→ Supplied passage:
§
In many cases, the issue is not defined by a hardline rule. Rather by degrees of analysis which may suggest a violation of the fiduciary standard. Elements including prior history/dealings, the education and experience of both parties, the positioning of both parties, and other items that dictate the parties’ positions will factor into how the fiduciary standard should be applied. In the previous case, the issue arose because of the unique relationship that the investment advisor had to their clients. Including their familiarity with discussing problematic, external circumstances, which caused a conflict of interest.
What kinds of experts are typically used?
Given the broadness of the field, the conception of a fiduciary has been utilized in almost every type of case. For purposes of this article, we will focus on five types of fiduciaries in the financial industry; financial advisers, broker-dealers, retirement plan sponsors, trustees, and board members. This article highlights these five. However, that is not to say they are the only types of fiduciaries in the financial field. By focusing on these types of cases, the relevant fiduciary duty expert witness can be analyzed in context. Specifically, a fiduciary duty expert witness must have relevant experience or knowledge. They should also be able speak to the accepted practices of the industry and the defendant’s role.
Financial advisers owe their clients a fiduciary duty to make investments that support their clients’ needs and interests as an investor. Currently the only legislation that speaks to the fiduciary duty of financial advisers is the Investment Advisers Act of 1940. However, the newly passed Dodd-Frank Act gives the SEC the power to promulgate regulations with regards to the fiduciary duties of financial advisers.
Currently the SEC has not passed regulations to change the fiduciary duties of financial advisers. However, they have proposed several different regulations that, if passed, would put more restrictions on financial advisers. The SEC has not established this standard. Consequently, both the financial planning association (FPA) and the certified financial planner board (CFP) have created a standard of care and standard of professional conduct to define the duties of a financial adviser.
The FPA’s standard of care states that a financial adviser must put the client’s best interest first. This involves acting with due care and the utmost good faith, not misleading their clients, providing full and fair disclosure of all material facts, and disclosing and fairly managing all material conflicts of interest. The CFP board’s standard of professional conduct defines a fiduciary as one who acts in the utmost good faith in a manner he or she reasonably believes to be in the best interest of the client.
A financial adviser is not required to register with either of these groups. However, they are highly respected in the industry and are good qualifications for a financial adviser to have. An financial advisor expert witness in a case is usually another financial adviser or professional in the field. They would need to speak to the standard of care set forth by the FPA and the standard of professional conduct set forth by the CFP board. In addition, an expert witness could explain how these two standards are interpreted and applied by the majority of financial advisers. They could also explain what a financial advisor should do given the circumstances around the cause of action.
§
→ Given request A:
List the five types of fiduciaries in the financial industry that the fiduciary duty passage says it will focus on.
→ Given request B:
Write out, word for word, everything in the fiduciary duty passage from "Given the broadness" down to "the defendant’s role.".
§
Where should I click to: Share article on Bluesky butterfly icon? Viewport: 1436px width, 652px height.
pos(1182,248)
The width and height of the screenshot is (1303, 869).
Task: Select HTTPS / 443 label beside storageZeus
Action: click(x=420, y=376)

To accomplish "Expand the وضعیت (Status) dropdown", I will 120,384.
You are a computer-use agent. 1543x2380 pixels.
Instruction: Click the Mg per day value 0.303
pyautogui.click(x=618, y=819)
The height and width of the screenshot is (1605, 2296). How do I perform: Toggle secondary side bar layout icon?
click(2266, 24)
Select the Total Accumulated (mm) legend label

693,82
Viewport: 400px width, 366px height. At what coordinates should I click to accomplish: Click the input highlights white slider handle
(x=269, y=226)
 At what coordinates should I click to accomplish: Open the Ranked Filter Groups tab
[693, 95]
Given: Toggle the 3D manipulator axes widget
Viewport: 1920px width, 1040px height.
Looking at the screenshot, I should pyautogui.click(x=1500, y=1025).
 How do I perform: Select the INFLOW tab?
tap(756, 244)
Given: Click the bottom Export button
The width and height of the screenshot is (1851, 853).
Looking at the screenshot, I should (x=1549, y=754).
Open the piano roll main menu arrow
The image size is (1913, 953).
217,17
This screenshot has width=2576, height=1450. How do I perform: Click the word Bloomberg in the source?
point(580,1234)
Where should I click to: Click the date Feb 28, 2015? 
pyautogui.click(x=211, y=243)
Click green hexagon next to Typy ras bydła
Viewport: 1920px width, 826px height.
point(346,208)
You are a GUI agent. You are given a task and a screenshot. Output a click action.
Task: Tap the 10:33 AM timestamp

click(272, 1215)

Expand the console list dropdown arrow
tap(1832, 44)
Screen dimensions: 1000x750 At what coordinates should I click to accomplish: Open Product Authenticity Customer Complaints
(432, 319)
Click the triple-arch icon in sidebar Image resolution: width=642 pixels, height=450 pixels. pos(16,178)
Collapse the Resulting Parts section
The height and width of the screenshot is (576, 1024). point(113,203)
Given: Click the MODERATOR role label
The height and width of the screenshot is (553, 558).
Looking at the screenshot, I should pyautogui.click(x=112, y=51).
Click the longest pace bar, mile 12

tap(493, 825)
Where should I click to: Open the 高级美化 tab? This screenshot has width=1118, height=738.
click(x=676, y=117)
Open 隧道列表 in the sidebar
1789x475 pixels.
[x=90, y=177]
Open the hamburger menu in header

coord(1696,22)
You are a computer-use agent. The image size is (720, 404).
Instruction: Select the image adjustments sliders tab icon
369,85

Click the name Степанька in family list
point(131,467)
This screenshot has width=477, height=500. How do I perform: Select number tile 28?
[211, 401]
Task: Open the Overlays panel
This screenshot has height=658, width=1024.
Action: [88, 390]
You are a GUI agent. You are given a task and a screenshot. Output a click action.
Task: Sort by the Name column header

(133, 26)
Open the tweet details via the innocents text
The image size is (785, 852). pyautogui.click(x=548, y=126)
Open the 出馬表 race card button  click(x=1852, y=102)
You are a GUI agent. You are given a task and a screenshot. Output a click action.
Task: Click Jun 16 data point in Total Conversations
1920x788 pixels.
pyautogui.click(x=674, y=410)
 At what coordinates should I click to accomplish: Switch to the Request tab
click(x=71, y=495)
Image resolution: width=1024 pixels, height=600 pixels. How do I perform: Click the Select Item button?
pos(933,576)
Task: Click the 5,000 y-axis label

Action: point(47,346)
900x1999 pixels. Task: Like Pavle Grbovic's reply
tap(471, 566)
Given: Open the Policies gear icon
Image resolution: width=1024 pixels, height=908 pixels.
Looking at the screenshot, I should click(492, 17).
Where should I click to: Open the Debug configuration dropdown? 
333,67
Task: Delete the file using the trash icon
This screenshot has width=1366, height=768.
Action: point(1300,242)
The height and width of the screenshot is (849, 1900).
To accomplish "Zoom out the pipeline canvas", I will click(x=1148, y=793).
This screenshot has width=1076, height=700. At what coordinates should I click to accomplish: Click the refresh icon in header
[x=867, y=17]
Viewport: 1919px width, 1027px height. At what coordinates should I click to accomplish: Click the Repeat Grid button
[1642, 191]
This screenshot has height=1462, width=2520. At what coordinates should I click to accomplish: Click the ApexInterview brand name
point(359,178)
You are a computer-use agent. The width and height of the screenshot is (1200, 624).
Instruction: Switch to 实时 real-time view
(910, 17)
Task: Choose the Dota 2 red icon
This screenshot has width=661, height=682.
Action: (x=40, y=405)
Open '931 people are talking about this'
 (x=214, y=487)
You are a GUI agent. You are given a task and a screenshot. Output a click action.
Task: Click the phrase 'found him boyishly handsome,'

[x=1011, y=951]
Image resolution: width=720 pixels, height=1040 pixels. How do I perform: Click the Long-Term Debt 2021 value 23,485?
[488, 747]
§
→ Complete response A:
financial advisers, broker-dealers, retirement plan sponsors, trustees, board members

→ Complete response B:
Given the broadness of the field, the conception of a fiduciary has been utilized in almost every type of case. For purposes of this article, we will focus on five types of fiduciaries in the financial industry; financial advisers, broker-dealers, retirement plan sponsors, trustees, and board members. This article highlights these five. However, that is not to say they are the only types of fiduciaries in the financial field. By focusing on these types of cases, the relevant fiduciary duty expert witness can be analyzed in context. Specifically, a fiduciary duty expert witness must have relevant experience or knowledge. They should also be able speak to the accepted practices of the industry and the defendant’s role.